Whitley, inoltre, non nasconde di essere lui stesso un Marvel fan all’ultimo stadio, non solo valorizzando un cast di personaggi in gran parte ripescati dall’affollato sottobosco della Casa delle Idee, ma riuscendo anche a ridare lustro a due eroine affascinanti, che, dopo un breve periodo di gloria vissuto più di vent’anni fa, non hanno mai più svolto un ruolo importante all’interno dell’Universo Marvel: ci riferiamo a Rikki Barnes, la versione femminile di Bucky Barnes, creata da Jeph Loeb e Rob Liefeld durante l’evento Heroes Reborn e poi sporadicamente ripresa in saghe di poco conto, e a Lyja, l’ex moglie skrull di Johnny Storm, praticamente - e inspiegabilmente – ignorata (se si escludono una fugace apparizione durante il crossover Secret Invasion e la sua versione alternativa nell’universo MC2) da tutti gli autori che hanno seguito Tom De Falco nella gestione dei Fantastici Quattro. Assieme a Julie Power, i due personaggi sono serviti al cartoonist americano per dare un po’ più di spessore al corpo principale della Fondazione, che altrimenti, persi Franklin e Valeria Richards (tornati sulla Terra assieme al resto della famiglia), avrebbe potuto contare solo sulla wakandiana Onome e sui già citati Alex Power e Bentley-23. Nonostante la sua abilità, infatti, sarebbe stato difficile anche per Whitley riuscire a mantenere l’interesse dei lettori con quattro talpoidi evoluti, due discendenti di un’antica razza atlantidea, l’androide Dragon Man e i due bambini mutanti Artie e Pulce (che sono tutto tranne che due campioni di loquacità ed espressività).
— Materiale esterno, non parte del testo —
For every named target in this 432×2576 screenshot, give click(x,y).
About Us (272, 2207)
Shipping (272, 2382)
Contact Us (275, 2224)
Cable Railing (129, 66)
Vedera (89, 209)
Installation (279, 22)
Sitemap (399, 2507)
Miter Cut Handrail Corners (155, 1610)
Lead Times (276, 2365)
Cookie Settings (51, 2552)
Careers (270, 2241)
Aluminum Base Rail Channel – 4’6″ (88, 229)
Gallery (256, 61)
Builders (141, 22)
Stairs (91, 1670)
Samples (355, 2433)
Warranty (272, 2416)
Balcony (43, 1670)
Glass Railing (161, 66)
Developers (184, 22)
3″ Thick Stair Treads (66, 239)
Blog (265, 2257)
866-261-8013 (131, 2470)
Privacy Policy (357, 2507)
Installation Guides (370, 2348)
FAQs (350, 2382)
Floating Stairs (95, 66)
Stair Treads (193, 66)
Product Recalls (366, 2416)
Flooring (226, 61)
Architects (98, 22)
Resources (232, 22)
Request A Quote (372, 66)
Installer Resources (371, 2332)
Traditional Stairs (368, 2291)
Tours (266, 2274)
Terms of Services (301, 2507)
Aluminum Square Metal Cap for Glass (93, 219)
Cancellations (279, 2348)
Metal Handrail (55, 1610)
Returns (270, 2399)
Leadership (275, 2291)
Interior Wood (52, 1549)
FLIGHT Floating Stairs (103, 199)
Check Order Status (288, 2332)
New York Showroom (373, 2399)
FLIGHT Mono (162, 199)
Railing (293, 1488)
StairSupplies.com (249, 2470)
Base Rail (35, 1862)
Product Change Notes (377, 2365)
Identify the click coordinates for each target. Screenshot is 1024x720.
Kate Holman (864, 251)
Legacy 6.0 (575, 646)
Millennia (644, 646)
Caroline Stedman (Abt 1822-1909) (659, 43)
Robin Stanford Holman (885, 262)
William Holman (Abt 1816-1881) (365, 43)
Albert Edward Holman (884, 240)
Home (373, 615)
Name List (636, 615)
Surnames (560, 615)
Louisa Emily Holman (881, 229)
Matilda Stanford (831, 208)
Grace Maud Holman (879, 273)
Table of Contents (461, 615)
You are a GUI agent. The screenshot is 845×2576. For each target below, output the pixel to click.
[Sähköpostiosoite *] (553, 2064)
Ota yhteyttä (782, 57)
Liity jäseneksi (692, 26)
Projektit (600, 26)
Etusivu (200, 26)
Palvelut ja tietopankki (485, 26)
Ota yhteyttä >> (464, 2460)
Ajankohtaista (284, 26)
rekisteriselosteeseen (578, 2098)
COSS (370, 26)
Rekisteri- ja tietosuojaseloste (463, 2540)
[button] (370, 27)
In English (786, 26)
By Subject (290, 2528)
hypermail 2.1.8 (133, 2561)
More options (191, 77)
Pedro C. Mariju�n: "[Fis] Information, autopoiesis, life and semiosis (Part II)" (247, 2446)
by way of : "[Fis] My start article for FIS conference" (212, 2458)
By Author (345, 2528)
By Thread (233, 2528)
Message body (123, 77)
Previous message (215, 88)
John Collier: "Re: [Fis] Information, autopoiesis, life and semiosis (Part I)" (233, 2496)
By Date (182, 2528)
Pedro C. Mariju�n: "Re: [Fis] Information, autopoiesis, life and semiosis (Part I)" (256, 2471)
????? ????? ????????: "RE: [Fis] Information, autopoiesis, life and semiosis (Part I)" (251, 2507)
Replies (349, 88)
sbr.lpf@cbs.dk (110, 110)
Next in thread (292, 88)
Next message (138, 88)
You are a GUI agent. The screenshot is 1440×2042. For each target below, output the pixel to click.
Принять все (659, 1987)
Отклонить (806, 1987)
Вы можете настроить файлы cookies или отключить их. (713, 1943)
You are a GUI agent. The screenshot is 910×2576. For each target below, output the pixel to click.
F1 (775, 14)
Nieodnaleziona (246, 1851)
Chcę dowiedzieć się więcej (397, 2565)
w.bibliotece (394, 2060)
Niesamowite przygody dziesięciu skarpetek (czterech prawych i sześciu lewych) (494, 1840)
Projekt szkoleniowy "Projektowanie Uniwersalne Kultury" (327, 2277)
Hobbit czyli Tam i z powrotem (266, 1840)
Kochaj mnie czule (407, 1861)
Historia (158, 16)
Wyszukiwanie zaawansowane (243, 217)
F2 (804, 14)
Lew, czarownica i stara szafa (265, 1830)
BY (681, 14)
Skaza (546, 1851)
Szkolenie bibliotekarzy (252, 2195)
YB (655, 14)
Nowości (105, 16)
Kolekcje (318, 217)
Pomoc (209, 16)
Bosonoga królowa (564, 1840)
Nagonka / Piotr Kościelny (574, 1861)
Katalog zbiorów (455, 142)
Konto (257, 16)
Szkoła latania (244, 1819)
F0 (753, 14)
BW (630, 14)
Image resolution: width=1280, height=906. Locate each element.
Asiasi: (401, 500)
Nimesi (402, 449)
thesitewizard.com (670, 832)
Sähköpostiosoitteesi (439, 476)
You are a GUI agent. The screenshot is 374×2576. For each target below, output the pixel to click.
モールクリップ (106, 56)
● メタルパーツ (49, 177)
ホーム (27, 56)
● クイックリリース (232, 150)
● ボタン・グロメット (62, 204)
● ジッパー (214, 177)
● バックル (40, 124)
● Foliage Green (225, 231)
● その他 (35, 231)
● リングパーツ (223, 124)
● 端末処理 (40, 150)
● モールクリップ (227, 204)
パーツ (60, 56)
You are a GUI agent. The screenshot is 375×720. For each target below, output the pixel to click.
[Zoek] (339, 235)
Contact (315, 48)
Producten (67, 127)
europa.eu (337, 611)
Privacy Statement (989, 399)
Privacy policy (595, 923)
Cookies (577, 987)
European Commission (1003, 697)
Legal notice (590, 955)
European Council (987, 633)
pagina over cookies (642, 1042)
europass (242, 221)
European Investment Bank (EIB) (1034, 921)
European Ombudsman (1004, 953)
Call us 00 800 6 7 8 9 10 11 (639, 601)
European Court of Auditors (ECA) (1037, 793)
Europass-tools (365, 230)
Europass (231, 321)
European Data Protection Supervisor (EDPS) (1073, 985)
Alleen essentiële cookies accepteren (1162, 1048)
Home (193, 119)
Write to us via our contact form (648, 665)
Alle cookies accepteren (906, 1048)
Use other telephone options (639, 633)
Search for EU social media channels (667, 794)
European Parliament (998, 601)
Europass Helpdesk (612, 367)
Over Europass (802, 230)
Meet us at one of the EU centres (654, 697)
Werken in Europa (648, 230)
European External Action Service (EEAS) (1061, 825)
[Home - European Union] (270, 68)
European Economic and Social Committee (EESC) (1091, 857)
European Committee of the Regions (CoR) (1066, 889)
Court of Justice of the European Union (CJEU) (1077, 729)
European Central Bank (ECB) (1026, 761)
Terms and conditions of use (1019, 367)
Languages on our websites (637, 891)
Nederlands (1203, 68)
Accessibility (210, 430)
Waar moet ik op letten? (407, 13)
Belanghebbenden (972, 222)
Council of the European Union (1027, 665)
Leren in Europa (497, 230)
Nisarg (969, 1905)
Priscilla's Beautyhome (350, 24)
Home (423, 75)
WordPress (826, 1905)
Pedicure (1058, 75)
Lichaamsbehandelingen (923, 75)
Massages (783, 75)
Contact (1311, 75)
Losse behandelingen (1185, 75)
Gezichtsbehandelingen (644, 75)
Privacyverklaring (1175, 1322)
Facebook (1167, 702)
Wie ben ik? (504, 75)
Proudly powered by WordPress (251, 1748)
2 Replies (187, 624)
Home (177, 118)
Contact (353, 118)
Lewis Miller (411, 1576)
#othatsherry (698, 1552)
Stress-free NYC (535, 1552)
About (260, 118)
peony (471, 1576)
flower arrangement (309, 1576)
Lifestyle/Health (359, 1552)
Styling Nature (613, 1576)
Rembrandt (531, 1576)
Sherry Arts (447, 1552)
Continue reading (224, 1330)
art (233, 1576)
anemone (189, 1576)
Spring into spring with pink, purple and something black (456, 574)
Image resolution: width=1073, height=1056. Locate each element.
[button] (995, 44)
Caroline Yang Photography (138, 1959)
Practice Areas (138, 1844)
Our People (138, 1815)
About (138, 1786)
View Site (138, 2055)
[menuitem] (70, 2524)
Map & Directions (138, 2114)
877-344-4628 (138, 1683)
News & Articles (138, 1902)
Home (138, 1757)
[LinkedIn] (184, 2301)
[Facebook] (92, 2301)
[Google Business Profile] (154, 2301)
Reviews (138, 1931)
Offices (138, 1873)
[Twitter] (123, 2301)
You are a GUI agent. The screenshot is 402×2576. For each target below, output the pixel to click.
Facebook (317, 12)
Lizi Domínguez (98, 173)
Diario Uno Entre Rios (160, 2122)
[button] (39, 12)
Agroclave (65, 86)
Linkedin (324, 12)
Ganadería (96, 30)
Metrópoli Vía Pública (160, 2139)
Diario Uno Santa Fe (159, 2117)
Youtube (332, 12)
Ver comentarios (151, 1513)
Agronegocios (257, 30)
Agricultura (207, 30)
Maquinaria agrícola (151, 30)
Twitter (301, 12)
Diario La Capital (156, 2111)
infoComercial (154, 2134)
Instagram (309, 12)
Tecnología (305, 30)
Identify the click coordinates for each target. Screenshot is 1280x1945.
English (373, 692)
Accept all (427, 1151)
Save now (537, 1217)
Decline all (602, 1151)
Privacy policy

Per quanto riguarda i disegni, sui cinque numeri della miniserie si alternano ben tre autori: Will Robson, che, a dispetto degli annunci che lo indicavano come l’artista titolare della collana, firma solo il primo episodio (più il breve prologo all’inizio del volume, apparso in appendice a Fantastic Four 12), per poi essere affiancato da Paco Diaz nei due successivi, entrambi infine sostituiti da Alti Firmansyah negli ultimi due. Lo stile di tutti e tre richiama apertamente quello dei manga che, se da un lato rappresenta un modo ulteriore per attrarre i giovani lettori (un trend che, ormai, riguarda un po’ tutte le testate per teenager di Marvel e DC e da cui non è del tutto esente neppure la serie dei Runaways), dall’altro aiuta ad accrescere l’umorismo dei testi di Whitley. Dei tre disegnatori, tuttavia, noi abbiamo preferito l’indonesiana Firmansiah, che nonostante l’estetica “filo-nipponica” del suo tratto, non eccede con strampalati omaggi ai fumetti giapponesi. Cosa che, invece, capita più spesso a Robson (il quale, non a caso, in alcune interviste ha ammesso di essersi ispirato per questo lavoro ad Akira Toriyama, il papà di Dragon Ball e Arale), con il risultato di rendere troppo cartooneschi, e praticamente irriconoscibili, personaggi di ben altre caratteristiche come il Creatore. Diaz, al contrario, ci è sembrato quello meno in sintonia con il clima generale della serie: le sue tavole poco dinamiche, infatti, tradiscono l’evidente difficoltà ad adattare il suo stile più realistico a quello dei suoi due colleghi.
Fondazione Futuro non è sicuramente un volume da tramandare ai posteri, né un tassello imprescindibile della pluridecennale storia della Marvel, ma rappresenta l’ennesima dimostrazione che, quando le idee sono valide, è possibile realizzare una buona storia anche senza ricorrere ai big della casa editrice.